The story of the piano forest felt like something out of an old Disney movie with a touch of Studio Ghibli. The fantastical elements interwoven with real world talent made watching a delight. The second season in my opinion
abandons what made the first season special. The forest setting is abandoned in favor of a symphony hall as the story meanders through what can only be called a tournament arc putting the very best in the world against each other. Most of the story chooses to center around these performances rather than the potential character development of our main cast.
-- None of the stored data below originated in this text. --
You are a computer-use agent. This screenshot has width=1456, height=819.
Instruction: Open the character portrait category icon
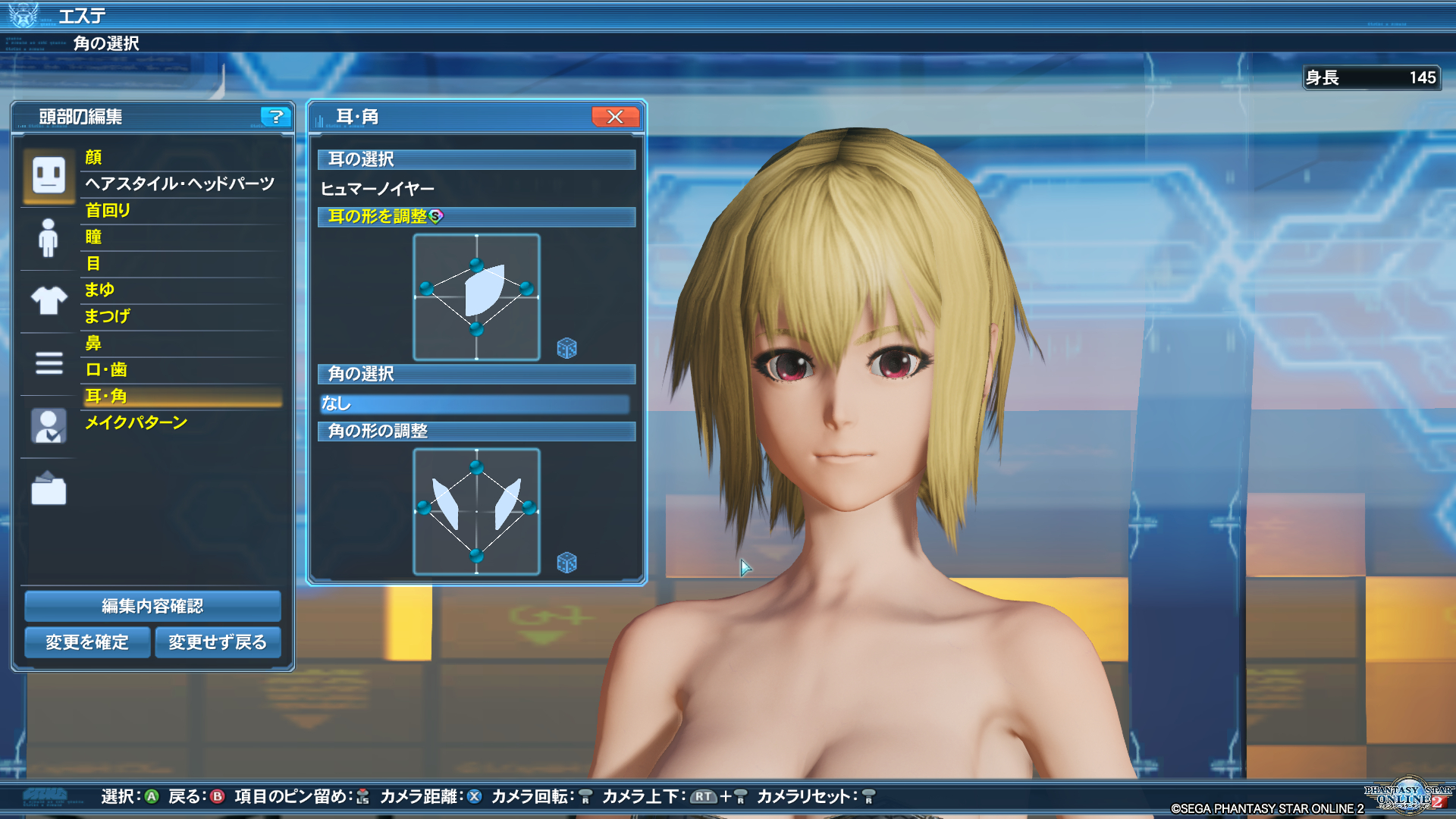(49, 425)
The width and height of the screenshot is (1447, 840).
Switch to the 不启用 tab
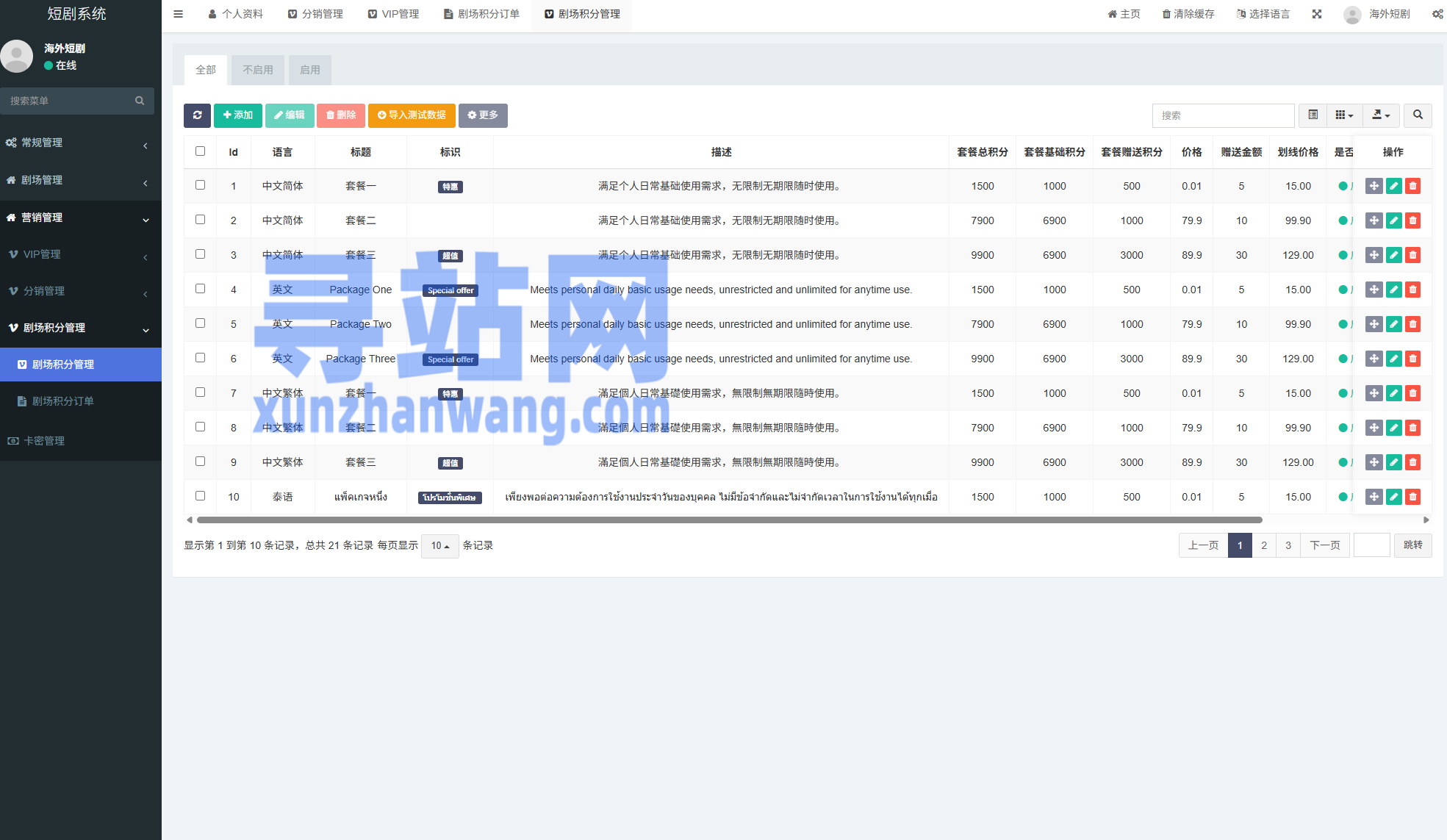(x=258, y=70)
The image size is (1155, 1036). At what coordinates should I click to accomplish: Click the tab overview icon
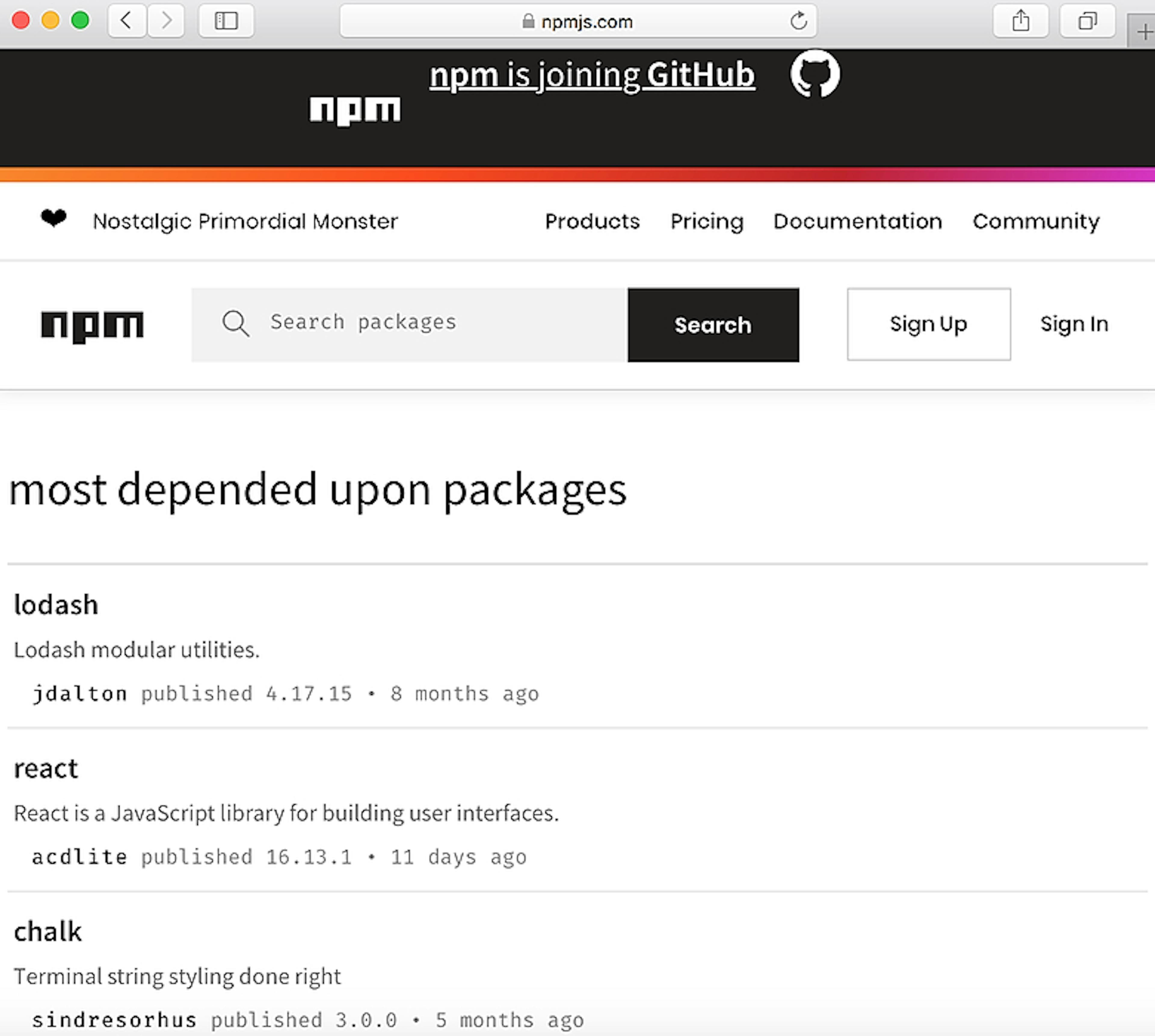(x=1087, y=21)
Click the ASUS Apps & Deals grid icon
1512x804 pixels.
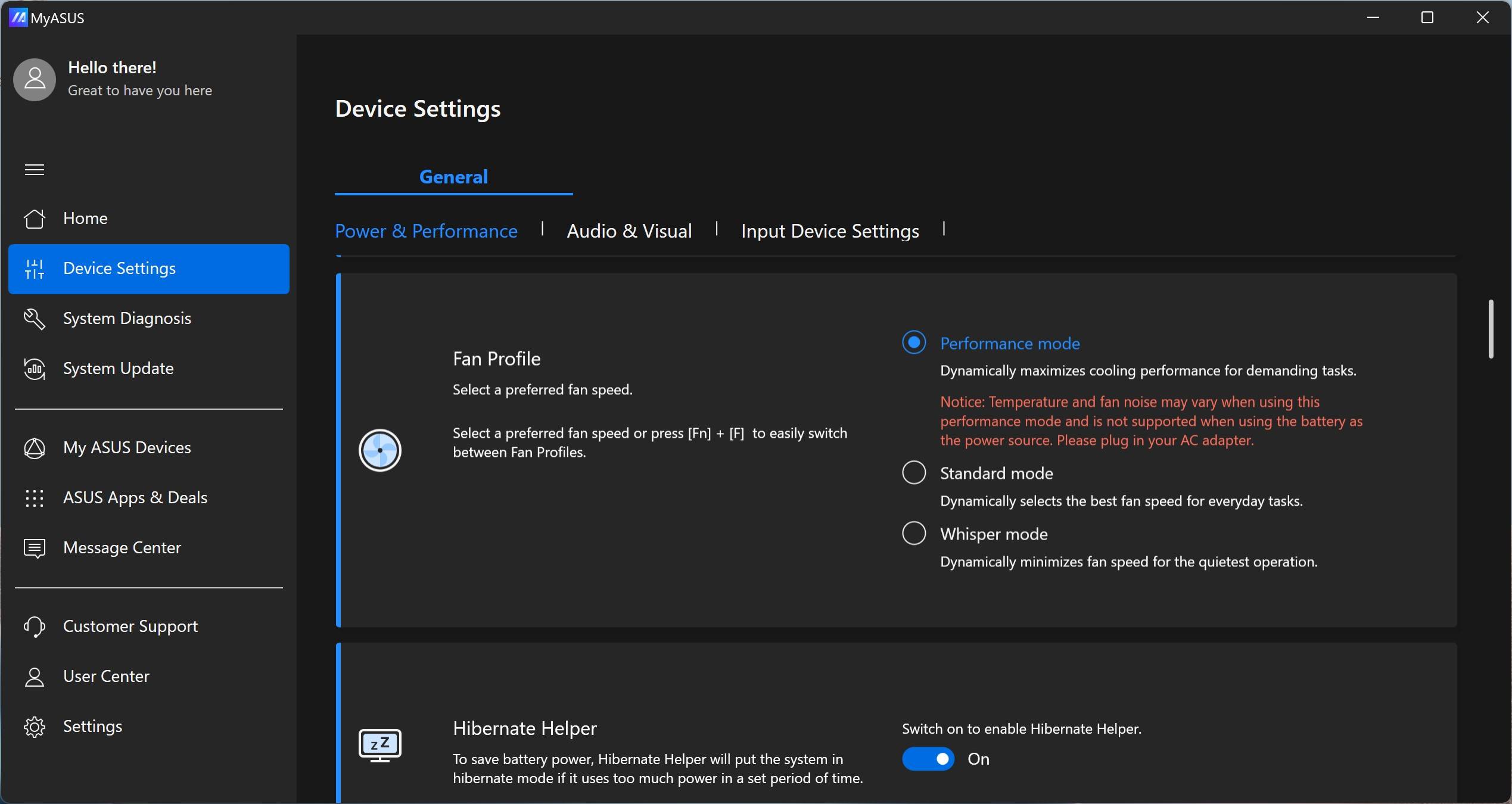[34, 498]
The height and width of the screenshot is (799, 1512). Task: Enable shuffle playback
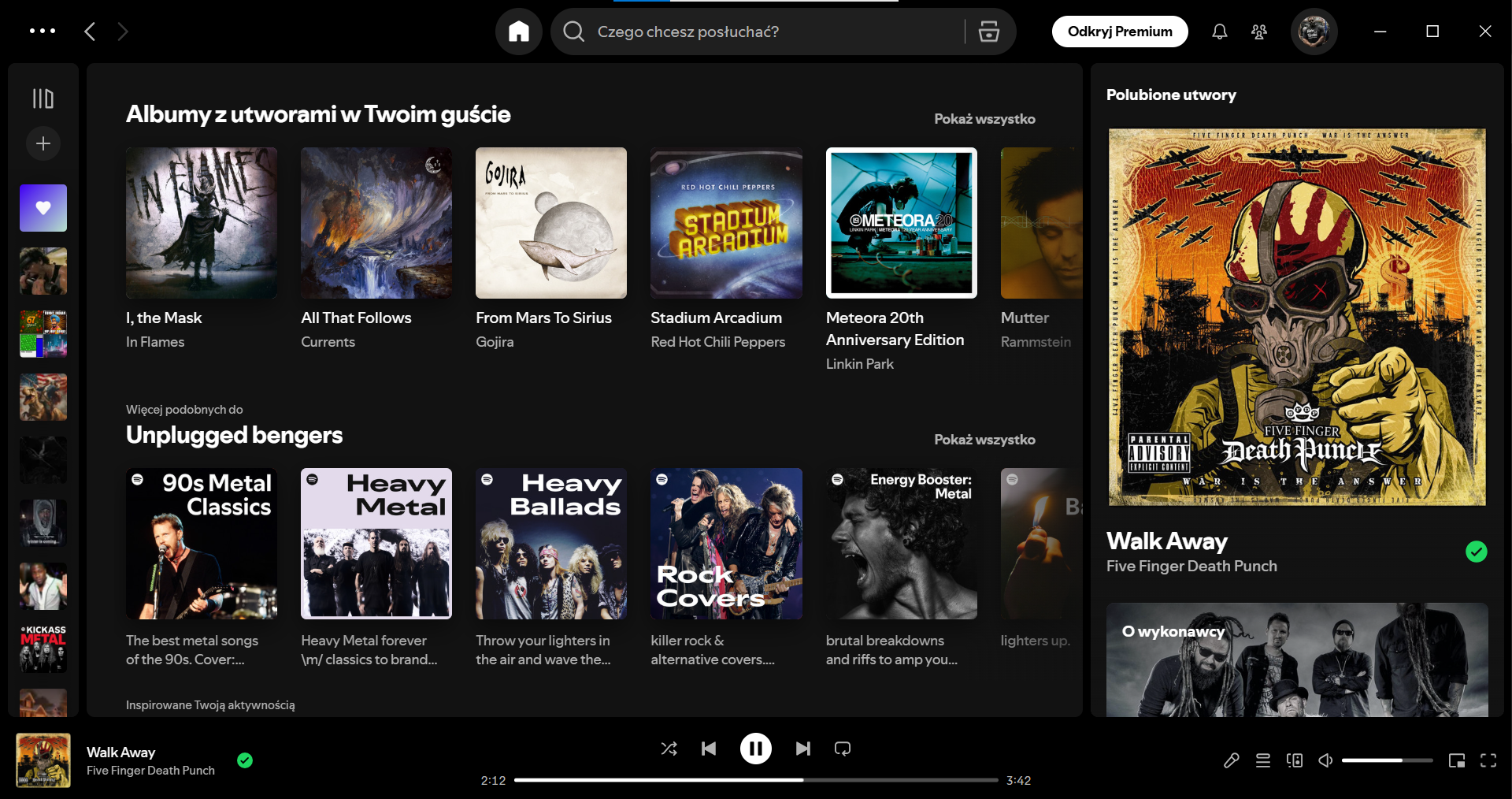669,749
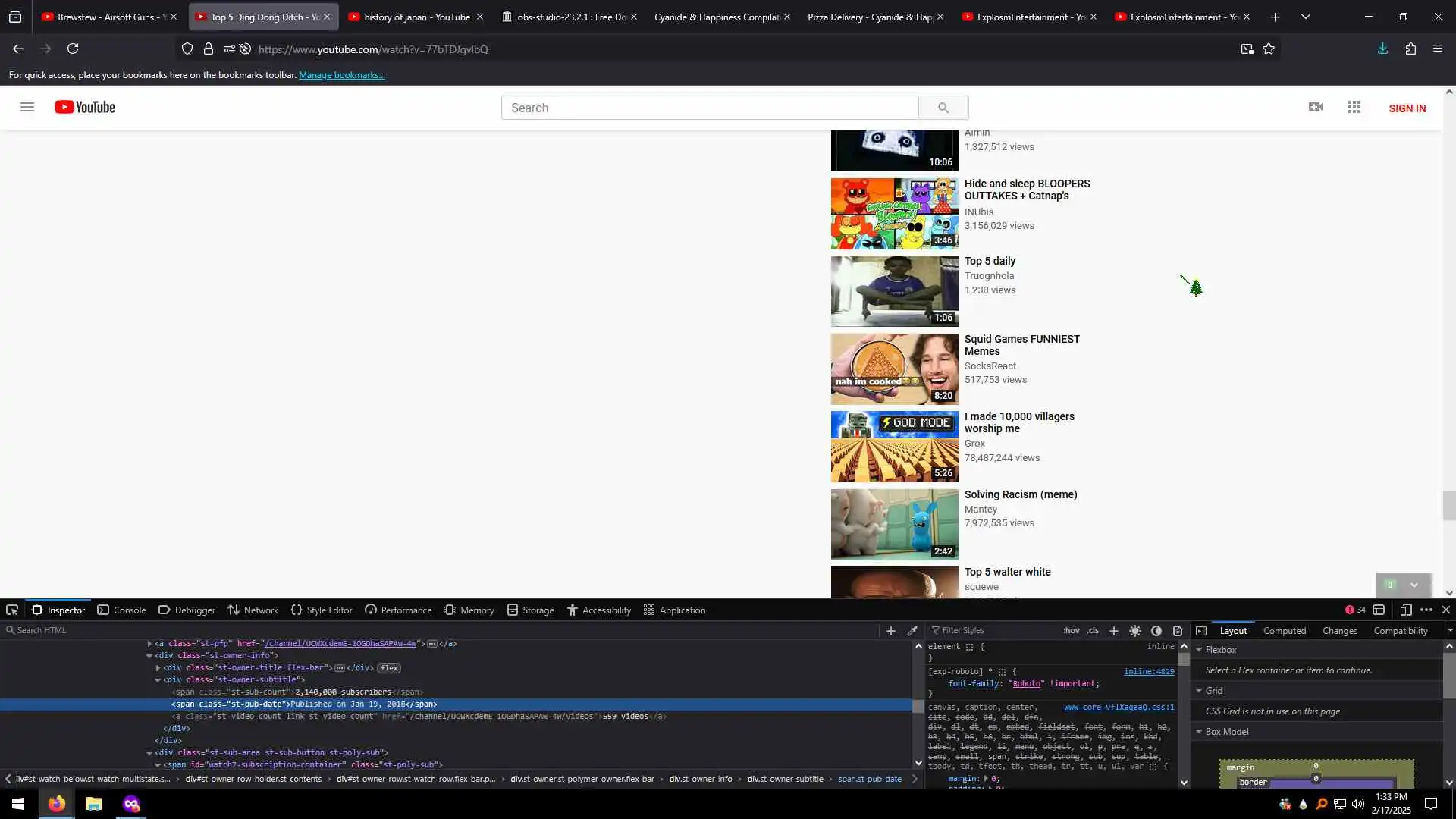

The story does pick up though in the last couple episodes and the ending is as beautiful as the music the pianists play.
With the second season we are introduced to new characters with new stories of their own. During this time much of the spotlight is taken off our main duo in favor of other characters. Out of the new characters I found myself only interested in a couple. I found myself more concerned with our main characters and how they are handling this change of scenery. I really wish the story put more focus on them but what can you do.
The animation for the second season is all together a big improvement yet also a disappointment. The cgi that plagued the piano performances from the first season are gone. However they are replaced by still images. Anytime someone starts to play, the camera pans to the audience as they sit there quietly thinking about the performance. No lip flaps, no blinking, no nothing. Honestly you could close your eyes and just to the performance and not miss a thing. With that being said, despite the many still frames, if you are a fan of traditional 2D animation then you will enjoy the second season.
The music thankfully did not change. Every piece is as beautiful as the last. I wouldn’t say I’m a fan of classical music but I enjoyed the performances from each and every episode. For the music side of things, the magic had not been lost.
Overall, I feel that the second season was a bit weaker than the first season. The magic and fantastical whimsy that made me invested in the show to begin with is mostly gone. The direction for the 2nd half felt misguided and lost by choosing to focus on a tournament arc style approach rather than a character driven drama. The ending however was beautiful in a way that definitely captured the spirit of what made the Piano Forest special to the point of almost bringing me to tears, almost. In spite of its flaws, I’m happy to be one of the few who stuck with this anime to the very end.